**TASK REQUIREMENTS:**
**a)** In the smuggling article, how many months pregnant did agents say Ms. Ramirez was?
**b)** Echo the smuggling article's text between "Minely Beatriz Ramirez-Valdez" and "Border Patrol affidavit.", inclusive.
Top of DOCUMENT PASSAGE
- The Washington Times - Tuesday, November 8, 2022

An illegal immigrant told Border Patrol agents she and her husband were going to be charged an extra $4,000 smuggling fee to be brought deeper into the U.S. after her smugglers realized she was too big to make it in their usual smuggling method.

Minely Beatriz Ramirez-Valdez was part of a group nabbed inside a Peterbilt semitrailer at a Border Patrol highway checkpoint en route from southern Texas to Houston last Thursday.

Ms. Ramirez, who agents said was eight months pregnant, told them she had rafted across the Rio Grande two weeks prior, walked several hours to a pickup spot and was shuttled around before landing in a stash house where she waited for smugglers to figure out what to do with her.

Normally, the smugglers stuff migrants under the bed of a truck’s sleeping cab. But she was too large to fit, she later told agents, according to a Border Patrol affidavit.

Ramirez stated, due to the increased difficulty in smuggling her, the smuggler who did the coordinating and the collecting of money increased the price by $4,000,” wrote Agent Ramon Mendoza Jr.
Bottom of DOCUMENT PASSAGE
Top of INPUT DATA
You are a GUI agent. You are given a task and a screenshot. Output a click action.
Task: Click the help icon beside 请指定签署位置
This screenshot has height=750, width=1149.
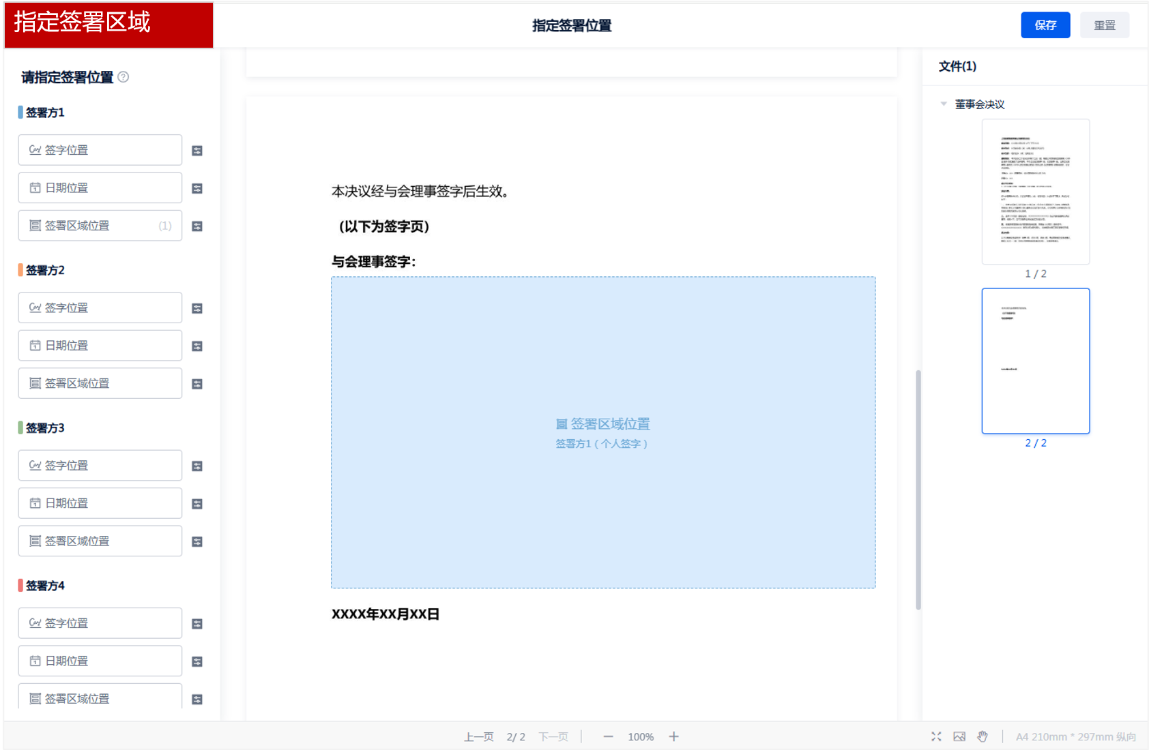(123, 77)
Bottom of INPUT DATA
**SOLVED TASKS:**
**a)** Eight months

**b)**
Minely Beatriz Ramirez-Valdez was part of a group nabbed inside a Peterbilt semitrailer at a Border Patrol highway checkpoint en route from southern Texas to Houston last Thursday.

Ms. Ramirez, who agents said was eight months pregnant, told them she had rafted across the Rio Grande two weeks prior, walked several hours to a pickup spot and was shuttled around before landing in a stash house where she waited for smugglers to figure out what to do with her.

Normally, the smugglers stuff migrants under the bed of a truck’s sleeping cab. But she was too large to fit, she later told agents, according to a Border Patrol affidavit.